In pseudo-journalistic culture, there is only one crime which can’t be forgiven. It can’t be forgiven when some journalist breaks from the herd and turns out to be right.
Every other cow will be spared. By law, this cow must be slaughtered. It’s the number one law of the guild:
You are not allowed to be right. Not unless everyone else is!
This week, at the National Memo, Lyons quoted some of what he wrote in real time, when the other cows got it wrong. This is a fairly good chunk of his new column:
LYONS (3/21/13): Skepticism...was in short supply. Spooked by 9/11 and intimidated by the intellectual bullies of the Bush administration, American journalists largely abandoned that professional virtue in favor of propaganda and groupthink.We were glad to see Lyons quote himself from that ten-year-old column. This was a refreshing stance, especially after seeing O’Donnell con his readers several nights, pretending that he had written or said something like that.
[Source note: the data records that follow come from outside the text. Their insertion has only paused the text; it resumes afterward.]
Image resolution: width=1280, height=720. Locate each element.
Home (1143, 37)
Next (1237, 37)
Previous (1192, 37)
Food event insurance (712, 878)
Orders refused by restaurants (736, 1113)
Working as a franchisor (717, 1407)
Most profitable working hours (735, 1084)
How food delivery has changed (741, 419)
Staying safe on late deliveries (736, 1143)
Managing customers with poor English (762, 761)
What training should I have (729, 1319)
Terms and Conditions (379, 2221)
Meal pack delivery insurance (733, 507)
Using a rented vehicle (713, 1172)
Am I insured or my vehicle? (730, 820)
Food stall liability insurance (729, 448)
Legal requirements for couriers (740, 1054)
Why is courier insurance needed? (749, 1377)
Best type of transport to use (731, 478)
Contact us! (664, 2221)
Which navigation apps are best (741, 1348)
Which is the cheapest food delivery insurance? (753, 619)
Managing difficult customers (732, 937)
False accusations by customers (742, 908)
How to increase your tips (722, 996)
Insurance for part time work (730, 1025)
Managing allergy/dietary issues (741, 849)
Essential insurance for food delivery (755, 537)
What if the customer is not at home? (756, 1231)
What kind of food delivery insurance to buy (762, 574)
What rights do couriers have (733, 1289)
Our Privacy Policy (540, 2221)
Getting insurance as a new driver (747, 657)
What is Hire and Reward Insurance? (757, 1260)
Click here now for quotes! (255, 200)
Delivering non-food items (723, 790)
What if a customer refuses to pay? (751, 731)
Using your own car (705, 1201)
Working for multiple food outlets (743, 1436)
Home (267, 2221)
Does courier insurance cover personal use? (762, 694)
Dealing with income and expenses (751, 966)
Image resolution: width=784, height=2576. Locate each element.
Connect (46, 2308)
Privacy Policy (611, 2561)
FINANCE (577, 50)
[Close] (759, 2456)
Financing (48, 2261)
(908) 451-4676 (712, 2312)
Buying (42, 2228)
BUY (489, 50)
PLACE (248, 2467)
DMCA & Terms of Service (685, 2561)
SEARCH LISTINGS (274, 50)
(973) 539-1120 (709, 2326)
Among scores of examples, the one that’s stuck in my craw was allegedly liberal Washington Post columnist Richard Cohen. Reacting to Gen. Colin Powell’s anti-Saddam speech to the United Nations General Assembly—since repudiated by its author—Cohen wrote that “Iraq not only hasn’t accounted for its weapons of mass destruction but without a doubt still retains them. Only a fool—or possibly a Frenchman—could conclude otherwise.”
“War fever, catch it,” this fool wrote.
I added that to anybody capable of remembering past intelligence hoaxes, it wasn’t clear that Powell’s presentation answered any of the objections put forward by doubters like George H.W. Bush’s national security advisor, Gen. Brent Scowcroft.
“To any skeptic with a computer modem, moreover, it became quite clear why Powell’s speech failed to convert many at the UN,” my Feb. 5, 2003 column continued.
“Key parts of [his] presentation were dubious on their face. That alleged al Qaeda base in Kurdish-controlled northern Iraq? If it’s what Powell says, why hasn’t it been bombed to smithereens? British and U.S. jets have been conducting sorties in the no-fly zone for months. Because it’s a dusty outpost not worth bombing, reporters for The Observer who visited the place quickly saw.
“The mobile bio-war death labs? Please. Even if [UN inspector] Hans Blix hadn’t told The Guardian that U.S. tips had guided inspectors to mobile food inspection facilities, anybody who’s dodged herds of camels, goats and sheep and maniacal drivers on bumpy Middle Eastern highways had to laugh. Bio-war experts told Newsweek the idea was preposterous. ‘U.S. intelligence,’ it reported ‘after years of looking for them, has never found even one.’
“Then there was the embarrassing fact that key elements of a British intelligence document cited by Powell turned out to have been plagiarized from magazine articles and a California grad student’s M.A. thesis based upon 12-year-old evidence.”
I could go on. In fact, I did...
He hadn’t. In real time, O’Donnell ran off and hid in the woods, just like everyone else did.
Years earlier, Lyons had been right about something else. He had been right about the war the mainstream press corps waged against Clinton and Clinton during the 1990s. He published Fools for Scandal in 1996, challenging the whole Whitewater hoax.
The book was excerpted in, then published by Harper’s. Pseudo-liberals all agreed—by law, they had to ignore it. (Later, Lyons and Joe Conason published The Hunting of the President.)
Go ahead! At the end of this pitiful week, we think you should read Lyons’ column. O’Donnell, Corn, Judis, Klein—hacks like these have found different ways to con us rubes this week.
Lyons got it right in real time. He could see how foolish, how implausible, that presentation by Powell was. Near the end of this week’s column, he draws the basic lesson:
LYONS: But there are no penalties in Washington journalism for being proven dramatically wrong.Almost everyone else stampeded. They were still treating us pseudo-liberals like fools ten years later—this week.
The safest place during a stampede is always the middle of the herd.
They’re very good at playing that game. They know we’ll just sit there and take it.